The administration’s response to such tuition increases has been that they are necessary and indispensable for improving the quality of undergraduate education at Duke. In 2014, former executive vice-provost, Jim Roberts, publically claimed that Duke invests “on average about $90,000 in the education of each student” and that in essence a Duke education was a “discount.” At that time, Duke also provided a breakdown of where it was spending its budget–approximately half of which goes into financial aid and faculty compensation. Though vague, the information Duke provided was a step toward transparency. Along the same lines, each year, Duke should release a formal report detailing where the annual tuition increase will be allocated towards.

While the administration can justify an annual four percent tuition hike by claiming that they are spending even more on financial aid, such a claim neglects to include the nearly 3300 Duke undergraduates who pay full freight. Many of these students can hardly be considered “middle class” by any national measures, as outlined in the NY Times expose on the socioeconomic demographics of elite universities. Nonetheless, the burden of having to pay the full $70,000 is still daunting, especially to those from families making just enough to exclude them from financial aid or Duke’s international students ineligible for federal financial aid.

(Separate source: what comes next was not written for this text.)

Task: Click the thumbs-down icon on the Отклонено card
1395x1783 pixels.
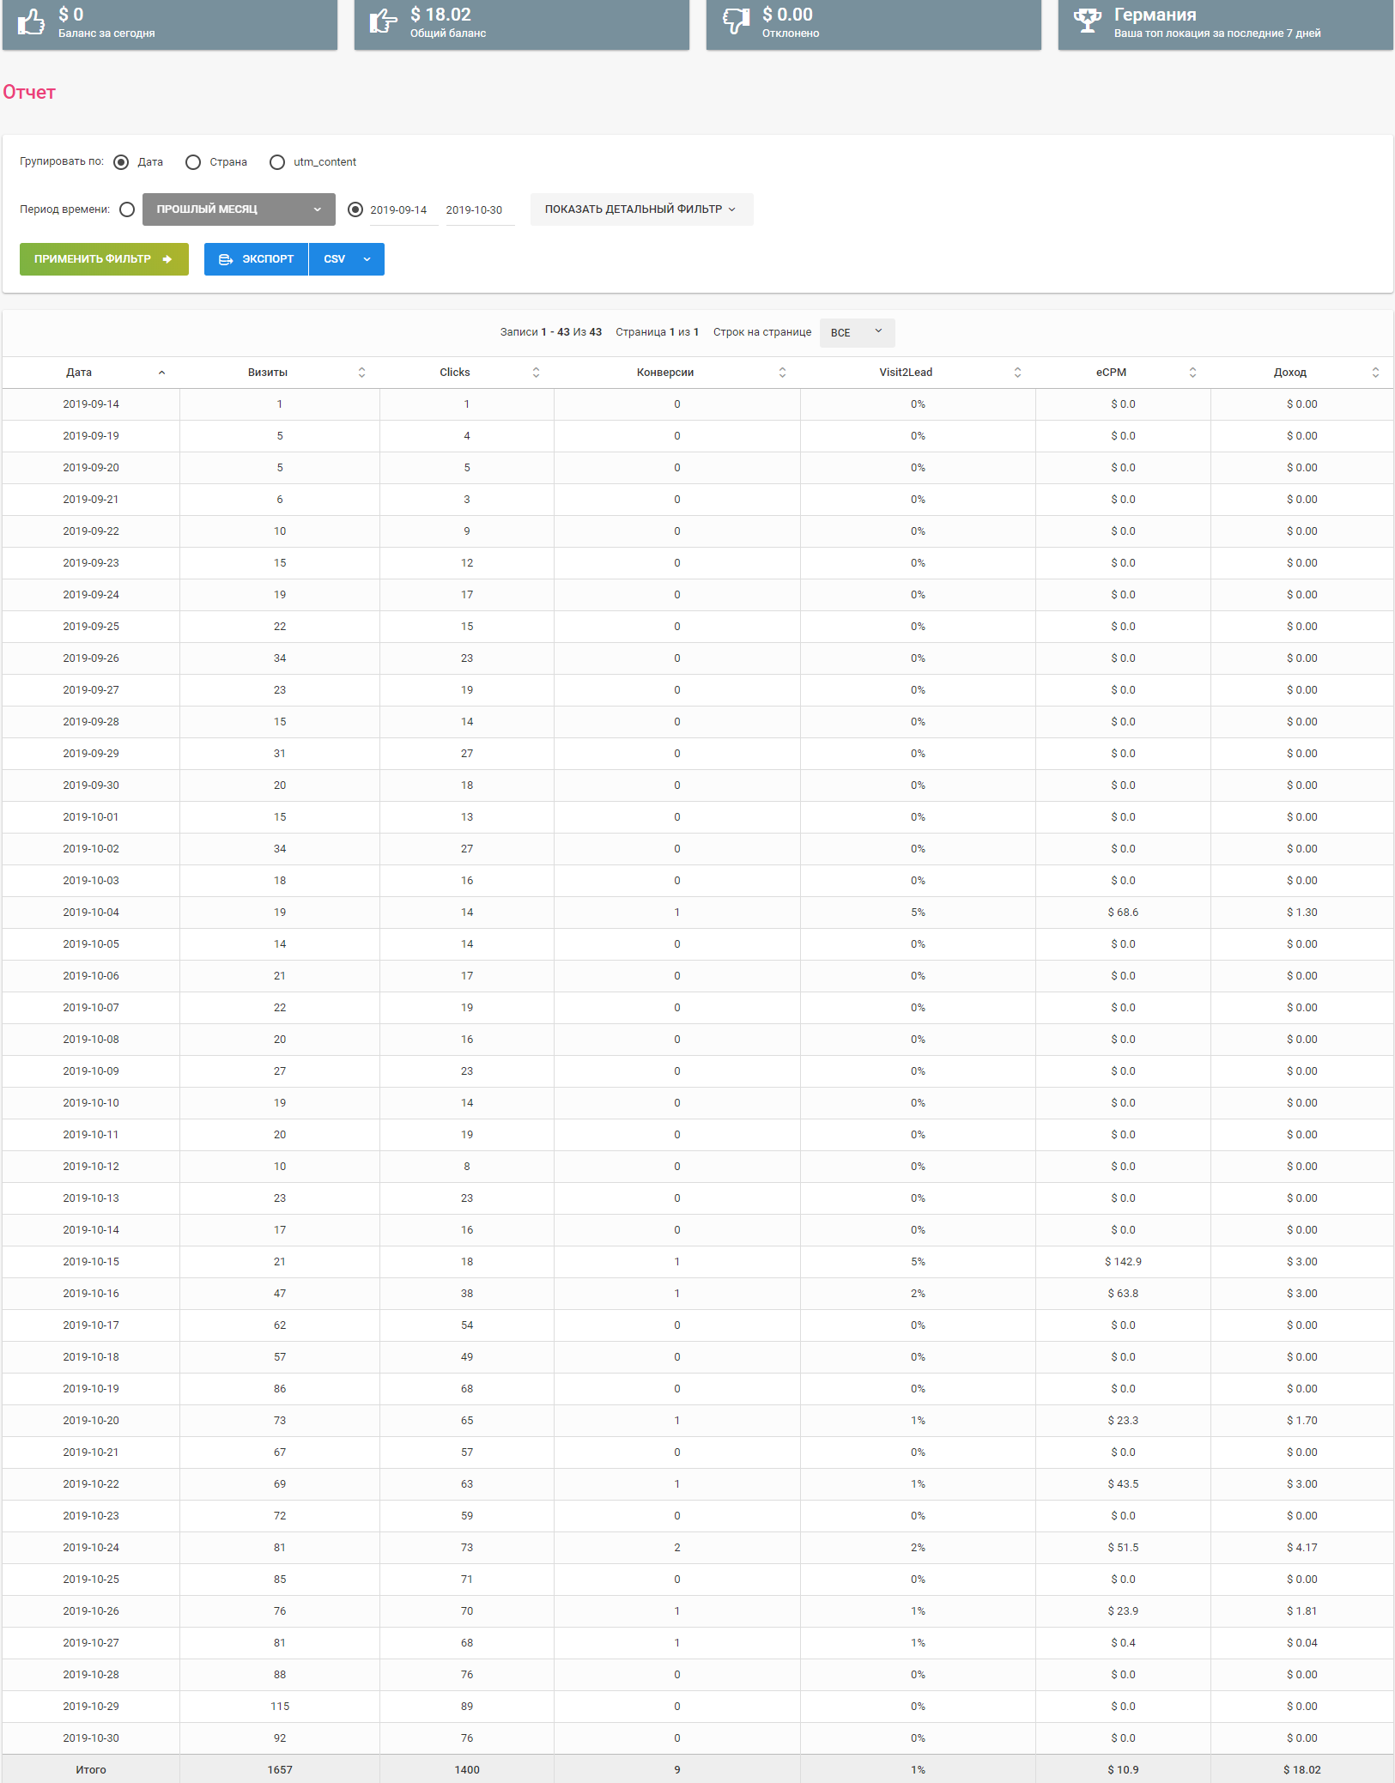Action: point(736,23)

Of course, Duke is not alone among its peer institutions in increasing its tuition at a rate of about four percent each year. Brown and Penn recently announced similar tuition increases of four percent and 3.9 percent respectively. Nevertheless, if we as an institution truly pride ourselves as being different from our ivied northern peers—more forward thinking, more youthful, more adventurous—then we should seek to deviate from this norm of constantly increasing our tuition at the expense of cash strapped full freight students. If the administration sees it as absolutely necessary to increase Duke’s tuition, then we should be provided a thorough explanation detailing the rationale behind the new price sticker.